Aw, hell. If you're posting the column here, it's not going in print, is it? Damn.

Stop Gate Rape!

No, after reading that aloud, it's not quite a column yet. It needs the "sharp groin" joke, a little trimming, and a punchline; I don't think there's room for a pivot, but that's not unusual for your 'issue' columns.

Hope this one makes print, and I've told @MiamiHerald that, too. :-)

Tweaking! Aaaah, tweaking; I meant to say tweaking, not trimming!! Please...

put down those gloves.

No, bon, it can't.

And don't call me Shirley.

(I would have gotten it, even if you'd spelled it right...)

How do I blur my groin? I haven't had a date in over a month.

Blurred Groin is the name of my Gogo Bordello cover band.

Hey, can I request a pat-down (feel-up) by a cute female TSA agent instead of that burly guy?

Is safer a new euphemism?

That's what SHE said!

I feel safer knowing your groin has been checked for dangerous items.
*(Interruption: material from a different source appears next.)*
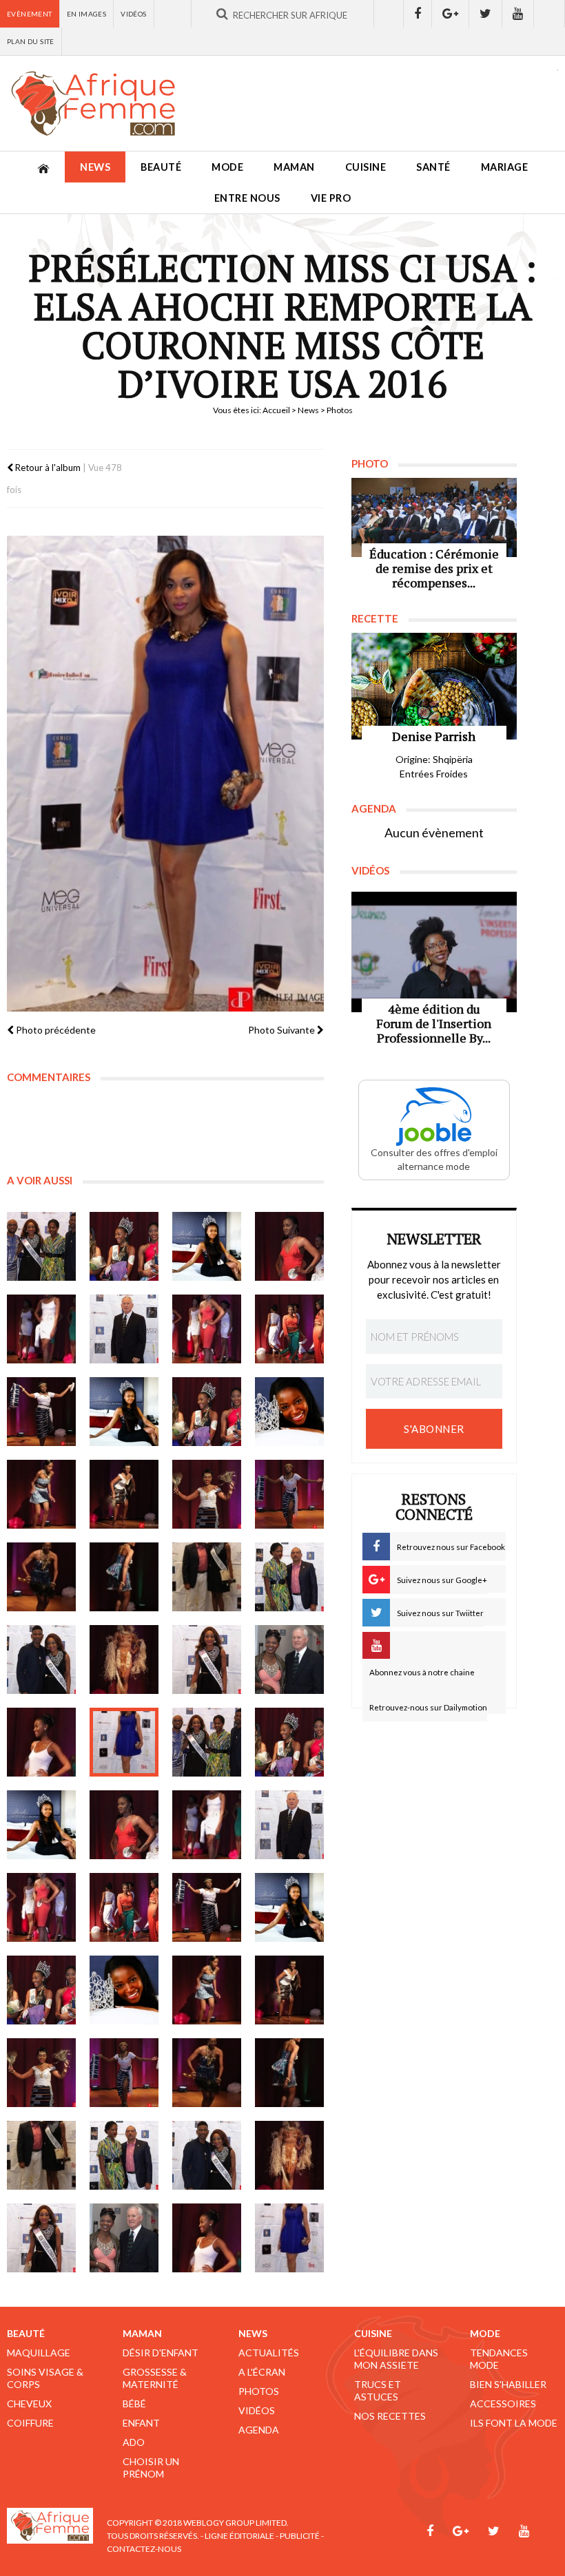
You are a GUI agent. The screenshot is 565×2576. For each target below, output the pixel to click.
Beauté (161, 167)
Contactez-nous (144, 2549)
This is so NOT FUNNY. You should have punched him out. Might have been on the Nightly News rather than some lame Prince Charles lede...

The obvious solution is for an automatic groin-groping robot to be developed, so that another person isn't doing it.

Or monkeys, trained monkeys.

Submitting to a strip-search, digital or not, or intimate groping is beneath the dignity of a free man, and it needs to STOP.

Dave, this post would be funnier if you stood up for your rights and ended with something a bit less milquetoast than "So we can all feel a little safer today." C'mon! This is horrific! Make it horrifically funny!

I guess, I'm lucky. I've been informed that I have a blurred lower back which requires further groping. Anyone else have blurry anatomy?